When checking for strut rub, check the bushing atop the strut in the engine bay. It's under the retaining nut. It was explained at a Pedders seminar I attended, the bushing can become "crushed" or worn. It was reported many coming over from Aussieland were crushed due to over tightening the front end in the shipping process. 

The strut naturally is tilted towards the engine. When the bushing becomes worn the strut begins to tilt towards the wheel decreasing the distance between the tire and strut. This procedure is often overlooked by the service dept. It was further explained that by adding + camber tilts the wheel away from the strut. This doesn't necessarily correct the problem, it only masks it. As the bushing continues to wear, the strut continues to tilt towards the wheel. This will decrease the gap in time. 

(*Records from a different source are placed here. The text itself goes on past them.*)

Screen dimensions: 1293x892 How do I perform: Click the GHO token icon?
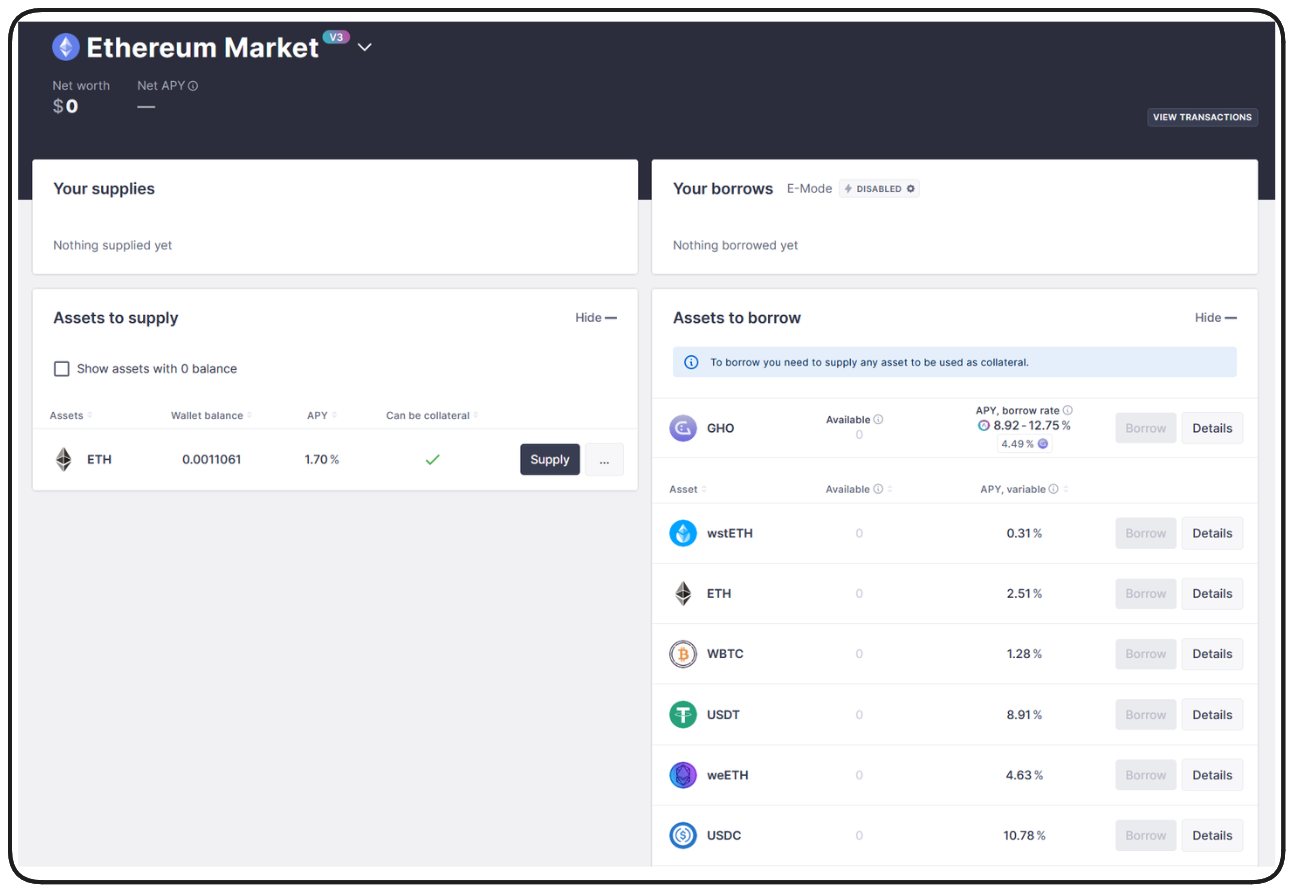(683, 428)
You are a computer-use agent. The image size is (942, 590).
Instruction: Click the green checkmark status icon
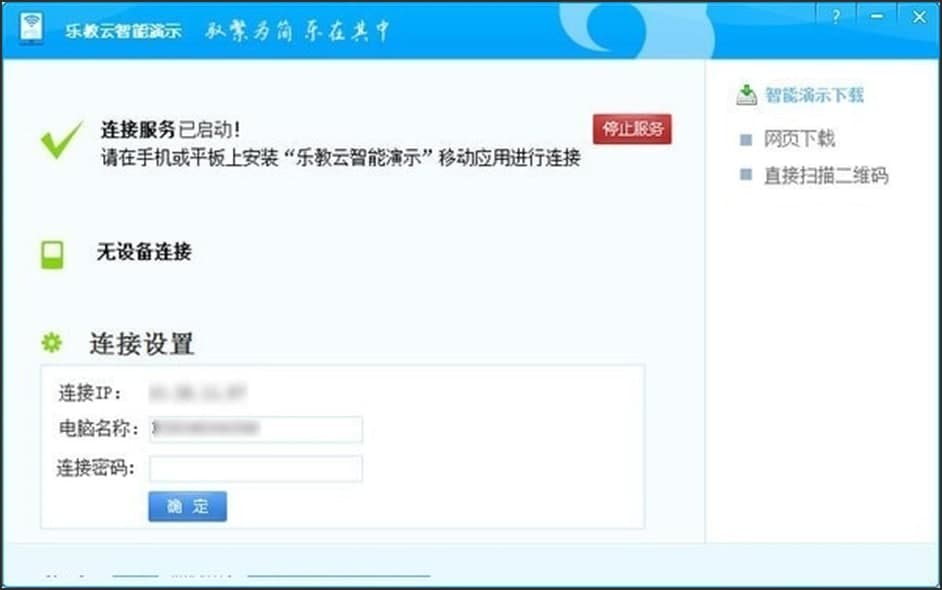tap(61, 139)
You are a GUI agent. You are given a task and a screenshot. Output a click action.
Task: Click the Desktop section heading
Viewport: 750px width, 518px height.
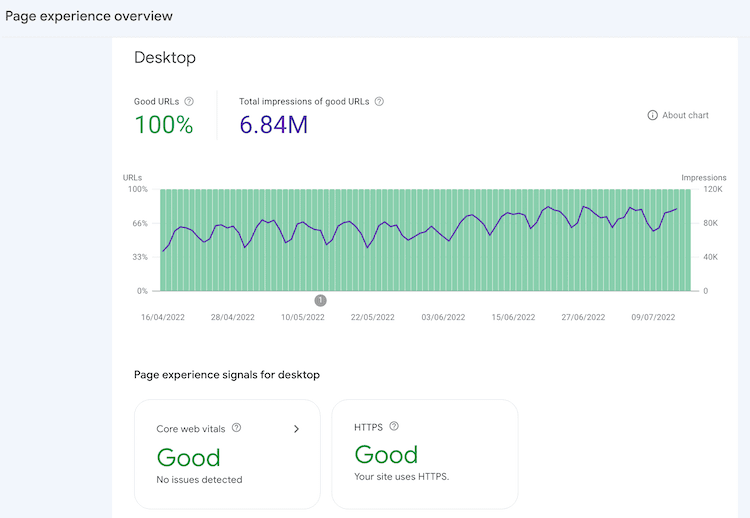pos(165,58)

A pencil test is done to gauge the gap between the strut and wheel. This is how you can keep an eye on the gap;

Take a #2 pencil and insert it between the tire, and strut. The pencil should slide between the two. If it doesn't, the gap is narrowing. If the car needs aligned have it aligned and the toe in or out done to spec. If the gap is still not there, or continues to close, its a good bet the bushing is wearing.

Keep an eye on wear grooves in the tire, and rub spots on the strut for signs of strut problems.


----------



## Rukee (Feb 8, 2007)

I haven't seen a new GTO front suspension, but you're saying as the top strut bushing wears it tilts the strut into the tire, isn't the bottom of the strut attached solidly to the spindle?? As the top of the strut moves shouldn't the spindle(and tire) also move with it? The gap between the strut and tire should remain constant no matter were the top of the strut is. Or does the new GTO have both upper and lower control arms and a strut too? What am I missing here?? :confused


----------



## GTO JUDGE (May 14, 2005)

According to the guy from Pedders, the top of the strut will shift. As the Bushing wears the top alignment of the strut will begin to go from a tilted state to vertical to tilting towards the wheel. He demonstrated this effect. He also touted the Pedders solution to this with their improved bushing which will eliminate that problem.


----------